[Extracted data entries]
+++
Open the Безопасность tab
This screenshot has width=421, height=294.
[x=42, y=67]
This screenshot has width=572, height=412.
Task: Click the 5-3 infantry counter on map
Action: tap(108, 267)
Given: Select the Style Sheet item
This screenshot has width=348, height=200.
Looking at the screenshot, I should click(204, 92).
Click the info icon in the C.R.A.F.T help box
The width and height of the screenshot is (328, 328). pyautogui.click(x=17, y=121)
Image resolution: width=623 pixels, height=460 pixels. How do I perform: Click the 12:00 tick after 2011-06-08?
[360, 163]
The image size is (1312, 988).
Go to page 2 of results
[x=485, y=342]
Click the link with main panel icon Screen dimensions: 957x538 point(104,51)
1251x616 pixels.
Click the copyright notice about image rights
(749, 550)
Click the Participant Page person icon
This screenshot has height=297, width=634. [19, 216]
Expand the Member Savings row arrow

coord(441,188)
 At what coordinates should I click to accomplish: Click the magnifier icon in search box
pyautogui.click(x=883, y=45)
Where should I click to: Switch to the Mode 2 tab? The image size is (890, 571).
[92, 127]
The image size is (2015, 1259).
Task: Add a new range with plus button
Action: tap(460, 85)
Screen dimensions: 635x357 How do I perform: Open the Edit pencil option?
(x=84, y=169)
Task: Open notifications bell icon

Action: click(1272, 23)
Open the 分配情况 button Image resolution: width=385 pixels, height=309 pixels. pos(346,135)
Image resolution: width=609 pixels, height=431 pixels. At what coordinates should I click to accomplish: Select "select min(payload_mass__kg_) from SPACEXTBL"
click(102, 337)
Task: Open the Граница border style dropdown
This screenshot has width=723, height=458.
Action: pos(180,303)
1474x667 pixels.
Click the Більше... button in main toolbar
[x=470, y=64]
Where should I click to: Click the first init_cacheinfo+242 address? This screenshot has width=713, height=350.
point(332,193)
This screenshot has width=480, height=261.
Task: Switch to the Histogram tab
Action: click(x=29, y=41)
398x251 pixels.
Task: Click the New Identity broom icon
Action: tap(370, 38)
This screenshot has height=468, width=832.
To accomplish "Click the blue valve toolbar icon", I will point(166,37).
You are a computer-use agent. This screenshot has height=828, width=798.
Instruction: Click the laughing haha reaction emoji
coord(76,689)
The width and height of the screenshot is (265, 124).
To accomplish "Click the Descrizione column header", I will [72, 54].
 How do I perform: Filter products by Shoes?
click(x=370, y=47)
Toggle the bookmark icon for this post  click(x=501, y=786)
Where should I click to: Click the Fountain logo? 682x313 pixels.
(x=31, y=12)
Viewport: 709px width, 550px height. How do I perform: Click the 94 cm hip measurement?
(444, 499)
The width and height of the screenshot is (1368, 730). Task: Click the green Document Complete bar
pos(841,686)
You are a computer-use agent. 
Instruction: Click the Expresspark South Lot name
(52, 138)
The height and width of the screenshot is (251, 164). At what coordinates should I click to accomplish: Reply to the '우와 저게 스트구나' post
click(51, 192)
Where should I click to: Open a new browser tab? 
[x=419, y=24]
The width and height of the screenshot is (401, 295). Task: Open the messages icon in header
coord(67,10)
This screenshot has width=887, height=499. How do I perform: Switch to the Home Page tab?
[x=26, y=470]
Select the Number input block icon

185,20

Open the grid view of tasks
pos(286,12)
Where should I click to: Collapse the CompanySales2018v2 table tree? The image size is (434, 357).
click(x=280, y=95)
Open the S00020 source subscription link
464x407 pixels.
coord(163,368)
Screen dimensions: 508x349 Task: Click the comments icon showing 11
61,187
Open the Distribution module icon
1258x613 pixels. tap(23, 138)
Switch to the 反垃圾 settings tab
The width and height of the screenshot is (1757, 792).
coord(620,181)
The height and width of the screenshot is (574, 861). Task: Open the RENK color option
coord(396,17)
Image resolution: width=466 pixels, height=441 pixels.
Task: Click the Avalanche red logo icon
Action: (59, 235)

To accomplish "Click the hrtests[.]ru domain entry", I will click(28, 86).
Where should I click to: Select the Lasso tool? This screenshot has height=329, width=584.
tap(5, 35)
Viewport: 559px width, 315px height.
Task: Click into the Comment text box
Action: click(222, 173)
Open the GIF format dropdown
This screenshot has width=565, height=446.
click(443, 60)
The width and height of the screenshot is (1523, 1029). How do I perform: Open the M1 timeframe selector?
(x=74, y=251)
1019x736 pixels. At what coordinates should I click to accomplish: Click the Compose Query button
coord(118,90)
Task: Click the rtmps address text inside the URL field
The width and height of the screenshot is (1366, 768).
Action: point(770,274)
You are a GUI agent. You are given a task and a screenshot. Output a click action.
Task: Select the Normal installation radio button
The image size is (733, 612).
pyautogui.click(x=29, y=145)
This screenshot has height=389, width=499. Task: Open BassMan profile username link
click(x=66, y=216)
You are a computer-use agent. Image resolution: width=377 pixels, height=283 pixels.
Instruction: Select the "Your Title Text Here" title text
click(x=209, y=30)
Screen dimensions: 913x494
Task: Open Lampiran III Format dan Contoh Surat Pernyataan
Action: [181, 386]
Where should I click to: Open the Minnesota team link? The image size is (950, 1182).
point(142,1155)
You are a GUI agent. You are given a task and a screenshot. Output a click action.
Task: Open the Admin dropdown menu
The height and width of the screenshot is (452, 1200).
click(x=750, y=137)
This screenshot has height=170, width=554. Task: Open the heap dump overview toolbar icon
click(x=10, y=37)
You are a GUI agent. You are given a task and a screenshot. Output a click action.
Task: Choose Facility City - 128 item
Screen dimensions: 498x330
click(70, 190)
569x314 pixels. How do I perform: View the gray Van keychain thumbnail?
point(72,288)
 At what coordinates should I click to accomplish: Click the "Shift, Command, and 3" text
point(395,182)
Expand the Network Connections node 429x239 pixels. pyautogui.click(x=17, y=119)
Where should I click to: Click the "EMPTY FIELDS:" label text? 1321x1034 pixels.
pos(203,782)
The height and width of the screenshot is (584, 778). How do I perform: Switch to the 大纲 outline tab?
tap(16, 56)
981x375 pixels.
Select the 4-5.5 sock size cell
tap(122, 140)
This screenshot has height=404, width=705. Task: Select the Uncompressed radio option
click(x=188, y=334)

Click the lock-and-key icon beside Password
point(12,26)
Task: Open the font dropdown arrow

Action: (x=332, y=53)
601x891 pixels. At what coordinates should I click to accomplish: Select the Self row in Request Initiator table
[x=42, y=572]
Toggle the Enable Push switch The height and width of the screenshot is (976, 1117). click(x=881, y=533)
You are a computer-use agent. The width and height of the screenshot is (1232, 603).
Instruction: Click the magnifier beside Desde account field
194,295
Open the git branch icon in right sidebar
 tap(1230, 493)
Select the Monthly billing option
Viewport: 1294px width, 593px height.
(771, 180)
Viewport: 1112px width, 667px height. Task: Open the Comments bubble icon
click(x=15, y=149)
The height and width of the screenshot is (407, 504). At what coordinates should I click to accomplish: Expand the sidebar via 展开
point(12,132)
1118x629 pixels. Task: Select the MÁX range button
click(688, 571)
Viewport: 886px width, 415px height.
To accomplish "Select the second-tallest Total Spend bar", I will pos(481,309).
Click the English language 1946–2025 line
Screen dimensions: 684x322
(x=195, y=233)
+++
Exercise instructions: Pull out every line in the entries above that contains the string "resolution".

The reply:
Image resolution: width=623 pixels, height=460 pixels. How do I perform: Click the 12:00 tick after 2011-06-08?
Open the 分配情况 button Image resolution: width=385 pixels, height=309 pixels. pos(346,135)
Image resolution: width=609 pixels, height=431 pixels. At what coordinates should I click to accomplish: Select "select min(payload_mass__kg_) from SPACEXTBL"
Image resolution: width=466 pixels, height=441 pixels.
You are a computer-use agent. Image resolution: width=377 pixels, height=283 pixels.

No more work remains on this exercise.